Heiner-Moller has watched the Sweden game repeatedly.
"Everything looked great until their goal. We got a transition wrong, we missed a penalty and then you’re out of the World Cup," he said.
Heiner-Moller says his team’s play in the final third of the field was the issue.
"It’s not that we didn’t know that those were the key factors that we had to put attention into, which was the final third. I thought we did, but obviously we didn’t put enough attention into that. Or it didn’t transfer into the matches. So that’s what we’re looking at. That’s the main learning from that tournament."
"The difference between winning and losing isn’t big, but the consequences are," he added.
Heiner-Moller is awaiting details of the CONCACAF Olympic qualifying tournament, expected to take place in late January. He says his team will take advantage of two of three FIFA international windows before that but nothing is confirmed yet.

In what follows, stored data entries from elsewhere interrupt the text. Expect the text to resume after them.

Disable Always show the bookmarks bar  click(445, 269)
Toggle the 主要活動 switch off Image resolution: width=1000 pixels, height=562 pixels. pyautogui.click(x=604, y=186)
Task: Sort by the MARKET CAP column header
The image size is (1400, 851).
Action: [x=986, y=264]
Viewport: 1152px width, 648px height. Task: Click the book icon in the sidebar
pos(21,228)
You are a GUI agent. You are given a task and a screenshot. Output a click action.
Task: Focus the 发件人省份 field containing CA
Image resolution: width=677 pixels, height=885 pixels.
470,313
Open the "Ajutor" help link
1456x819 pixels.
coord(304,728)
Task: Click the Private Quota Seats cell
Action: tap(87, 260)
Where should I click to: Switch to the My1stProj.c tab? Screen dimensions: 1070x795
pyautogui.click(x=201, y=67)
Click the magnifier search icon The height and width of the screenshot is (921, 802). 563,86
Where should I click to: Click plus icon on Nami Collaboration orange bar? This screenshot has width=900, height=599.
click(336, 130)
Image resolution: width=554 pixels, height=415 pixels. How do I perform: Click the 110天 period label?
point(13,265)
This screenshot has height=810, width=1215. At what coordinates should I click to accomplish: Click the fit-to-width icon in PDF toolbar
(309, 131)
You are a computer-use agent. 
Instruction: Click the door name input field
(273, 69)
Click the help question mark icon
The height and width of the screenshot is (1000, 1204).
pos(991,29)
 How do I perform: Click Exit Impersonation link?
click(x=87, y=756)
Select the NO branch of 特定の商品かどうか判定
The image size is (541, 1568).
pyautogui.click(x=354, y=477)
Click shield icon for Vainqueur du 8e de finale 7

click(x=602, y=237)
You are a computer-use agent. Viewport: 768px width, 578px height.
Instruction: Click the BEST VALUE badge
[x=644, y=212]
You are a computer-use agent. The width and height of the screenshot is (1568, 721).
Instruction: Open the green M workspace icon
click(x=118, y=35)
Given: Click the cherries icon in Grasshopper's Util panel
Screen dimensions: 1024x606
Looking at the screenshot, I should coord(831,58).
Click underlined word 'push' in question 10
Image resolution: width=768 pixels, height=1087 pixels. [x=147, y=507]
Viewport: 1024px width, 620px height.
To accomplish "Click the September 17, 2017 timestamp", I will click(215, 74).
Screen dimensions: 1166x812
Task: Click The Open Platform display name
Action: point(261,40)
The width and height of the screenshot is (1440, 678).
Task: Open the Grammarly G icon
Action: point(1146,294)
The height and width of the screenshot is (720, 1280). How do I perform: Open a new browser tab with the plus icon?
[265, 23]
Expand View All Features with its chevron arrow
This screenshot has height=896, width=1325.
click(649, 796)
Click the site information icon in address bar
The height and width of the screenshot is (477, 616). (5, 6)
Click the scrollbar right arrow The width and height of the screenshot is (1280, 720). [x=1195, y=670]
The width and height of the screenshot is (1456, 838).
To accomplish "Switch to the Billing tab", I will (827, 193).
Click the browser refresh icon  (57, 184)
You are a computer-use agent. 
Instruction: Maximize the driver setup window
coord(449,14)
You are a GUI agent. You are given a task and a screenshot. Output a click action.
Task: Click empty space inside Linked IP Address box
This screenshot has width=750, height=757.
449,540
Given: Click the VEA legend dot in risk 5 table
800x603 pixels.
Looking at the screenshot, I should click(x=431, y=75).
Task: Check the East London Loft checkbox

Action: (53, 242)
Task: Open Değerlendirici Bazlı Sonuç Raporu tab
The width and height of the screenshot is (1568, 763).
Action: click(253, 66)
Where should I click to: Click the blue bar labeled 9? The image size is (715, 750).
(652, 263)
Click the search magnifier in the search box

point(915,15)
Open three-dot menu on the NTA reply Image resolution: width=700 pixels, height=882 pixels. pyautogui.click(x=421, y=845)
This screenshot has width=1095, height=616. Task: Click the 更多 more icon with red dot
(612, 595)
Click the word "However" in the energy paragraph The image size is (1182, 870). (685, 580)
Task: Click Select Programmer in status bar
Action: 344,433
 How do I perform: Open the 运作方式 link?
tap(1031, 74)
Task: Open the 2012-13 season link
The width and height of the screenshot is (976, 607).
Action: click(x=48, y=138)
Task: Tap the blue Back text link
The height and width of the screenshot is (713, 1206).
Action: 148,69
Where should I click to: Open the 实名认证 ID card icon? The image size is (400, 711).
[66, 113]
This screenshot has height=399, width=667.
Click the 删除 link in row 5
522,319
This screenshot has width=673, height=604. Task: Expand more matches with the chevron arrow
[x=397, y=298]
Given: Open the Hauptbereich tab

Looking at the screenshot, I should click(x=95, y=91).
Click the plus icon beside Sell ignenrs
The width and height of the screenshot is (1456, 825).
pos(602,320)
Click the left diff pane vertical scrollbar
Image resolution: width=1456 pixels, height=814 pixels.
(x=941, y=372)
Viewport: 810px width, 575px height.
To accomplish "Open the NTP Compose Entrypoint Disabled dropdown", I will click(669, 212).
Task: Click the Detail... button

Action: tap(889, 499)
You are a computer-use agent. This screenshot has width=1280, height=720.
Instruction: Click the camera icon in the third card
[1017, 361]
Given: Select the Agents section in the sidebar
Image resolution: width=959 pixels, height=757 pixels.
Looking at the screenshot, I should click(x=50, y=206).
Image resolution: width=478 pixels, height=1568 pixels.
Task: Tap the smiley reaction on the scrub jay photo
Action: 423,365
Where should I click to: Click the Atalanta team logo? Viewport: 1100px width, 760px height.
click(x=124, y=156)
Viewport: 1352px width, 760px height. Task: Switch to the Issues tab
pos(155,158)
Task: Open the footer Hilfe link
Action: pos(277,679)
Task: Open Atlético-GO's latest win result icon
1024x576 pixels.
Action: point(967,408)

He plans to hold a camp in September, the first for the team since the World Cup. He says he expects all of his players from the World Cup roster to be in contention.
The Canadian women, who dropped to seventh from fifth in the world rankings after the World Cup, opened the tournament in France with wins over Cameroon (1-0) and New Zealand (2-0) before finishing group play with a 2-1 loss to the Netherlands.